#### Records for this exercise:

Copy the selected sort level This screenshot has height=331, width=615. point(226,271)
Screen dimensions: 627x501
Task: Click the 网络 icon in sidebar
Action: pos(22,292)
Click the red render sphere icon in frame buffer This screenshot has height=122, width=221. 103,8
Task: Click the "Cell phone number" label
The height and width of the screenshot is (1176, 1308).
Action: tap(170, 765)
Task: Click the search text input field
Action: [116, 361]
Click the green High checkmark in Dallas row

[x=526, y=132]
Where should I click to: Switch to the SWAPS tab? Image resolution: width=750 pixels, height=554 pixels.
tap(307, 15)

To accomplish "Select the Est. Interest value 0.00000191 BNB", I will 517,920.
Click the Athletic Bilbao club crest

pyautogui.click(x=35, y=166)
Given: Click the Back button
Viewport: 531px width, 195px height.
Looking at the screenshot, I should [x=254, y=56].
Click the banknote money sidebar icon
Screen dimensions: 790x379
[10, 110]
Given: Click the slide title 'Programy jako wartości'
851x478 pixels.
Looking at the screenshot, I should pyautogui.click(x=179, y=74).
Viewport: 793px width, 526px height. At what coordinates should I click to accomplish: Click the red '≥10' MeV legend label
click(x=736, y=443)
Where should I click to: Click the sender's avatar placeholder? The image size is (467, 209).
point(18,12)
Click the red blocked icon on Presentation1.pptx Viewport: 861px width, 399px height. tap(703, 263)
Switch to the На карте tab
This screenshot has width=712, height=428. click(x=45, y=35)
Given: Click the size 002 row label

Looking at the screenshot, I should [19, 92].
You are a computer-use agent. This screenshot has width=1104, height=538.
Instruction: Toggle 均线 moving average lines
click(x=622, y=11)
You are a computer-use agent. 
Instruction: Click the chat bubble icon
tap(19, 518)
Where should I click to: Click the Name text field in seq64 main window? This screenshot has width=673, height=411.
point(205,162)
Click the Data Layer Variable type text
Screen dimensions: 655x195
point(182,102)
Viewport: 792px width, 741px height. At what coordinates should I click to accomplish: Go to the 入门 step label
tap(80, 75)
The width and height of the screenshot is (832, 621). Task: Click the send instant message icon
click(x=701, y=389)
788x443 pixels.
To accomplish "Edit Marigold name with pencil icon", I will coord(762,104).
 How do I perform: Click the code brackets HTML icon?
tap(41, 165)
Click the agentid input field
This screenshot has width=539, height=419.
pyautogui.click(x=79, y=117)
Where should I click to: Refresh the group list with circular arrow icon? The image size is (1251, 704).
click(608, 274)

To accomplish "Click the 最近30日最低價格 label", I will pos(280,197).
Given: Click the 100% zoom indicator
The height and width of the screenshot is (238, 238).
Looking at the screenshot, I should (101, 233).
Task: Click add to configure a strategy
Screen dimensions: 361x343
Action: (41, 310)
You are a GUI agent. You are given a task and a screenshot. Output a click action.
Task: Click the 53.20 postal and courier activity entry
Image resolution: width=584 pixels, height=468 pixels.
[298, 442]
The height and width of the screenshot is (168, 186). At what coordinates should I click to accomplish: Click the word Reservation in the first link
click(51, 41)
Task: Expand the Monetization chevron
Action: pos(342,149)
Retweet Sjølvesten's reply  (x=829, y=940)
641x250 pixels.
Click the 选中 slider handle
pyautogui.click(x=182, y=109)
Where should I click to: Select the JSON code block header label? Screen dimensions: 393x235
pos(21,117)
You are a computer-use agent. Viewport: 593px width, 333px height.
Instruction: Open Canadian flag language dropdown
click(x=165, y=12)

#### Exercise instructions:
An exact copy of the lines from the one holding "Click the 选中 slider handle" through the end of the data is the whole answer.

#### Expected output:
Click the 选中 slider handle
pyautogui.click(x=182, y=109)
Where should I click to: Select the JSON code block header label? Screen dimensions: 393x235
pos(21,117)
You are a computer-use agent. Viewport: 593px width, 333px height.
Instruction: Open Canadian flag language dropdown
click(x=165, y=12)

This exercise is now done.